No pasó desapercibido para mí un cambio de imagen de Alaphilippe. Abandonó su perilla habitual para dejarse bigote. A veces uno necesita estos cambios para proyectarse hacia afuera de otra manera, redimido de sus problemas. Es como levantar la cabeza y decir: ¡Allá voy! Y estoy seguro que algo así se dijo Alaphilippe esa mañana ante el espejo, mutando los días grises que lleva este año, por los de gloria, aunque esta vez al servicio de un compañero. Recordé una anécdota, fatal para Julián Gorospe en la Vuelta de 1983, el famoso ataque demoledor de Hinault en el puerto de Serranillos que dejó sin el maillot de líder a Gorospe. Hinault contó que esa mañana se miró al espejo, y frente a su cara sin afeitar, se dijo: “Aujourd’hui ça va!” El mismo gesto profundo, interior, de hacerse con su destino, que el de Alaphilippe y su nuevo bigote.
Esta reflexión viene ayudada por lo raro que fueron antaño los bigotes o las barbas en el pelotón. Estaba mal visto en el ciclismo, al que muchos querían encerrar en una burbuja al margen de la sociedad. Aunque hubo ilustres excepciones que lo llevaban. Entre ellos recuerdo al suizo Urs Freuler, un gran esprínter, que también solía venir a disputar nuestras Seis horas de Euskadi en el velódromo de Anoeta. Pero mis favoritos con bigote estaban al otro lado del telón de acero, aquellos que arrollaban en la categoría amateur a finales de los setenta. Mi preferido era Sergei Morozov, un escalador soviético a quien el bigote, en mi opinión, le daba un aire inequívocamente bolchevique. Morozov, pequeño, inquieto, dominaba los puertos del Tour del Porvenir, ganando algunas etapas, llevándose el maillot de líder de la montaña, y llegando a quedar tercero en la general, dominada esos años por su jefe, Soukoroutchenkov. Los puertos alpinos o pirenaicos del Tour eran más adecuados a sus características de escalador puro, ligero, que aquellos más tendidos de la Carrera de la Paz, en los montes Tatra polacos o eslovacos. Otro campeón soviético con bigote era el estonio Aavo Pikkus. Un rodador excepcional, ganador de los Juegos Olímpicos de Montreal en 1976, de la Carrera de la Paz 1977, del mundial de los 100 kilómetros contrarreloj, y del Girino italiano. Reconozco que en mis simpatías por la imagen contestataria de esos campeones con bigote. Se encontraban la pasión por el ciclismo con mi incipiente compromiso político, guiado por el antifranquismo y el deseo de cambiar de base un mundo que consideraba injusto.

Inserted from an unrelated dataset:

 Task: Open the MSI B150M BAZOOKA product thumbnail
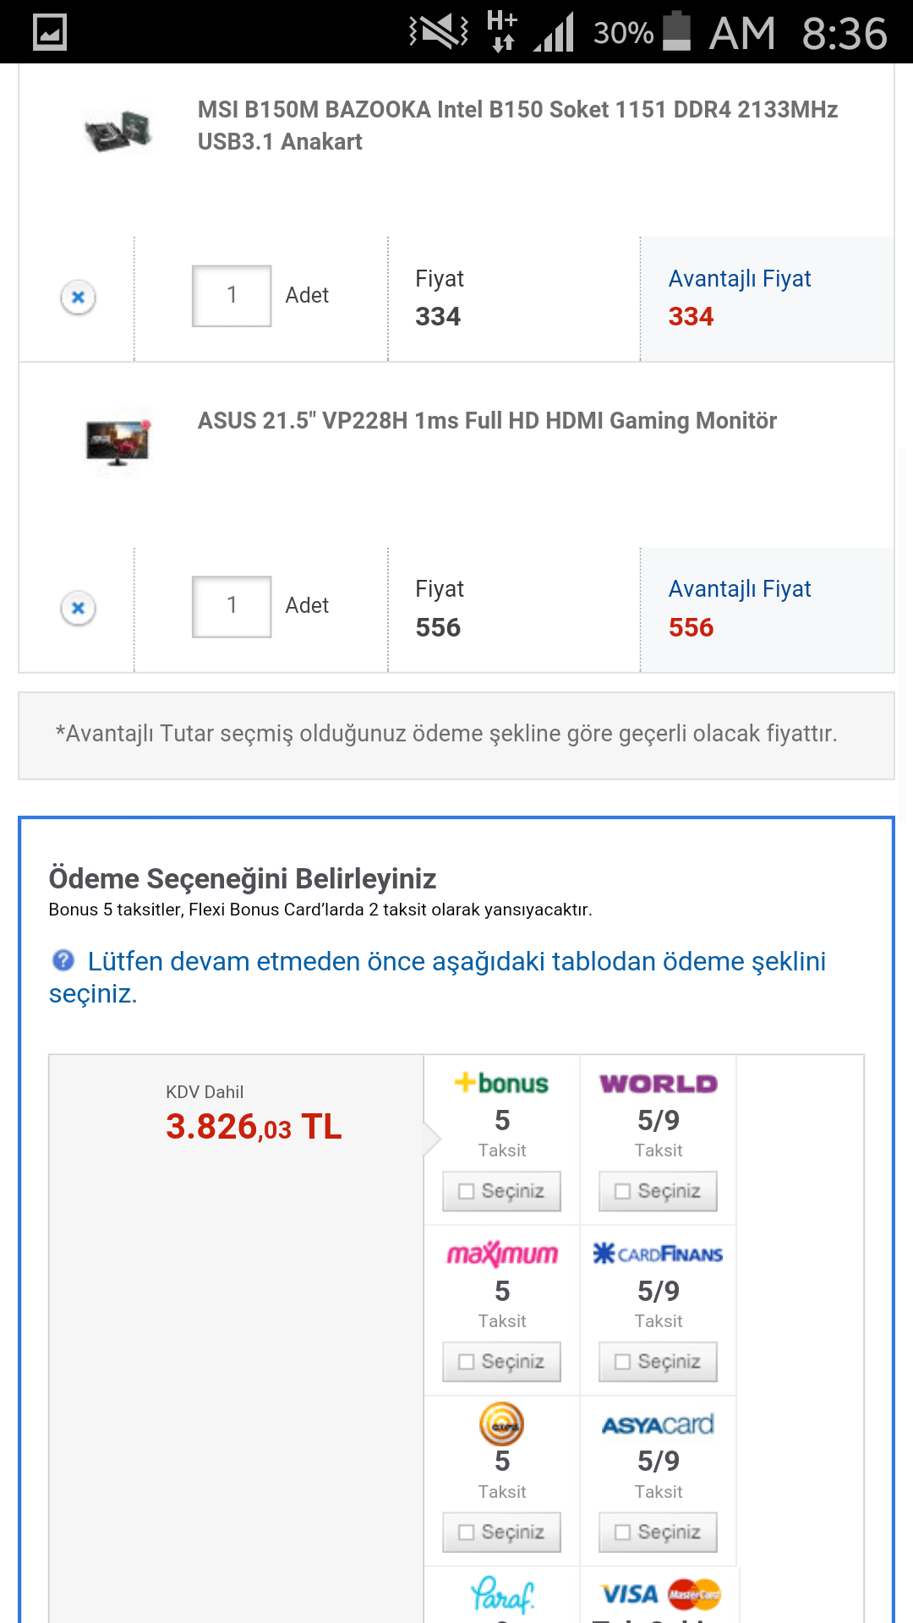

En el comienzo de la Vuelta en Utrecht resalté la grata impresión que me causó ver el buen aspecto de Jan Jansen, vencedor de la Vuelta en 1967, y del Tour de 1968. Hoy, sin embargo, me sacude la pena por la muerte del belga Van Springel, quien precisamente perdió el Tour de 1968 frente a Jansen, en la última etapa y por 38 segundos. Van Springel era un corredor rocoso, ganador de muchas carreras importantes, como Giro de Lombardía, Gante-Webelgem, Paris-Tours, Burdeos-Paris y cinco etapas del Tour. Era un gran corredor al que le faltaba ser mejor escalador para vencer en esta prueba. Recuerdo a Van Springel en los reportajes gráficos del Tour de la revista francesa Miroir du cyclisme que comprábamos en los quioscos de la Avenida, siempre el tercero o cuarto en las fotos de los puertos, tras Ocaña, Merckx, Zoetemelk, y con el maillot verde de la regularidad, que ganó en 1973, y rondó en muchas ocasiones, porque la regularidad era su fuerte. Por cierto, en este mundo globalizado ya no llegan esas revistas francesas a los quioscos de Donostia. ¿No será que, a pesar de estar muy conectados, leemos cada vez menos porque tenemos menos curiosidad verdadera?